The agony and ecstasy governing problems using words or, more accurately, where a bunch of them are given and you have to then figure out what connects them or delve a deeper relationship is that I usually used to give 26 of them. My bad. Because you instantly realised there were 26 alphabets in the E language and immediately got to work. So I’ve decided on a sneakier approach: give less words (but you still might not know if they were all actually 26 or whittled down).
Right, so what’s the connection between: WISDOM, BLESSING, UNKINDNESS, KNOT, HOVER, DESCENT, SCOLD, BLOAT, BATTERY, OSTENTATION?
THROUGHPUT
(The stuff from the dark ages was: “Why is it impossible to make a model of an irregular polyhedron that’s unstable on every face?”)
You can’t have an irregular polyhedron with all unstable faces because whichever face you place it on, it would topple to the next face, which is also unstable making it topple again, and so on indefinitely. That would create a perpetual motion machine, which we all know is an impossibility! -- J R K Rao, jrkrao@gmail.com
(And here are two pending alt answers.)
Regarding how far a dog can run into a forest, what if it did not run straight? What if it was ‘in the woods’ and ran zigzag or in circles there? Also observe the dog from say 3/4th of the way. From here, it would still be running into the woods, even after crossing the halfway mark. That is the theory of dog relativity! -- Dr Ramakrishna Easwaran, drrke12@gmail.com
My answer to the counter-question posed by K T Rajagopalan is the smallest number consisting of only 7’s and divisible by 199 is an 11-digit one, which is 2 followed by ten 7’s -- i.e, 27777777777. When divided by 199, it yields a quotient of 139586823. -- K Narayana Murty, k_n_murty@yahoo.com
(The second problem was: “The two numbers 220 and 284 have a special connection. What is it?”)
220 and 284 are amicable numbers; that is, the sum of the factors of 220 and 284 is equal to the sum of the proper divisors of the other number. The factors of 220 are 1, 2, 4, 5, 10, 11, 20, 22, 44, 55, 110, 220 and the factors of 284 are 1, 2, 4, 71, 142, 284. After removing the integers, 220 and 284 from both the lists and calculating the total of the remaining factors for each number, we get 284 and 220. -- Rekha G, g.rekhapai@gmail.com
The famous mathematician S Ramanujan explained that an ideal friendship should be like these numbers to complement each other -- that even when one is absent the other should represent the other! -- Ajit Athle, ajitathle@gmail.com(Among the first billion who also got it right are exactly those people who know who they are. Meaning simply add your monikers in your heads and we’ll get them telepathically. Also, hey problem submitters how about submitting some tougher ones in future so I don’t have to go through half a mil emails? -- MS)

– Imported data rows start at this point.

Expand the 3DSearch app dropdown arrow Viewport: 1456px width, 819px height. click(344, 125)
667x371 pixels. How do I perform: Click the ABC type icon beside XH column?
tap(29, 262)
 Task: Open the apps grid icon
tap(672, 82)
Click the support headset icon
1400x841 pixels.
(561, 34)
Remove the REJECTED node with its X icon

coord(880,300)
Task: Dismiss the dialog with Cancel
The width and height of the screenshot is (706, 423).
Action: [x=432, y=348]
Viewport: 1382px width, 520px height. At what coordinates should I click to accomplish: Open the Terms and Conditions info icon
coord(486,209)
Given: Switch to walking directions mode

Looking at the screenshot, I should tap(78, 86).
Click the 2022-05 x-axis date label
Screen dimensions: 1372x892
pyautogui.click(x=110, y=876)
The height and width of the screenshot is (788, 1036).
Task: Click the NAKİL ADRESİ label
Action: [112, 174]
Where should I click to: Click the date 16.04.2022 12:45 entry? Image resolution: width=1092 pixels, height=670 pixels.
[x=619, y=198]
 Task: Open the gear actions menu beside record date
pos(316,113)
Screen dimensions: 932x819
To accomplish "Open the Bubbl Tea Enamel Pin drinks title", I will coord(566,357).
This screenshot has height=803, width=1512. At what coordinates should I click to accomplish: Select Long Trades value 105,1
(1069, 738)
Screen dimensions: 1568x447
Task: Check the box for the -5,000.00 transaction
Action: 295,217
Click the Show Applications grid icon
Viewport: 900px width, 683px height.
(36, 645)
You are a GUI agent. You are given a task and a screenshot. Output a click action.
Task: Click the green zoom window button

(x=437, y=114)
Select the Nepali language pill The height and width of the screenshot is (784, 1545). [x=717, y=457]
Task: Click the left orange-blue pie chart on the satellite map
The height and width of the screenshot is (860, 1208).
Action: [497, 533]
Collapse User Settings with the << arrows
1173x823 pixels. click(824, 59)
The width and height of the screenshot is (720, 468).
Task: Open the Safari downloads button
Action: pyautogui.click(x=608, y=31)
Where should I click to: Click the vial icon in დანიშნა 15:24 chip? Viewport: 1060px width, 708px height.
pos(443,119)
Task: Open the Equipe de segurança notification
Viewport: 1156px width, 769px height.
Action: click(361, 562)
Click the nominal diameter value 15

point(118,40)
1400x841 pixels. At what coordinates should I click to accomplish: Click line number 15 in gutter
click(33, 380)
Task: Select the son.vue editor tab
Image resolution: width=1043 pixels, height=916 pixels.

(The third one was: “In images of Mt Fujiyama is there any way to make out the difference between the volcano and its reflection?”)
The only method is that the left side and the right side of the image will coincide with the left and right sides of the volcano respectively. The base of the image also coincides with the base of the mountain. (Not really -- MS) -- Shashi Shekher Thakur, shashishekher@yahoo.com
Since the camera is never held at the water level but about five to six feet higher at eye level, tell tale differences can be made out on closer examination of the actual image and its reflection. -- Dhruv Narayan, dhruv510@gmail.com
BUT GOOGLE THIS NOW
1. There’s a hot cup of coffee and room-temperature cream. You want to wait a few minutes before you drink the coffee, but you want it to be as hot as possible. Should you pour the cream in the coffee immediately, just before you drink it, or does it matter?
2. Suppose we set a small circle rolling around the interior of a large circle of twice its diameter. Now follow a point on the small circle. What English inventor exploited this principle in the 19th century to produce a hypocycloidal engine in which a steam piston drives a wheel?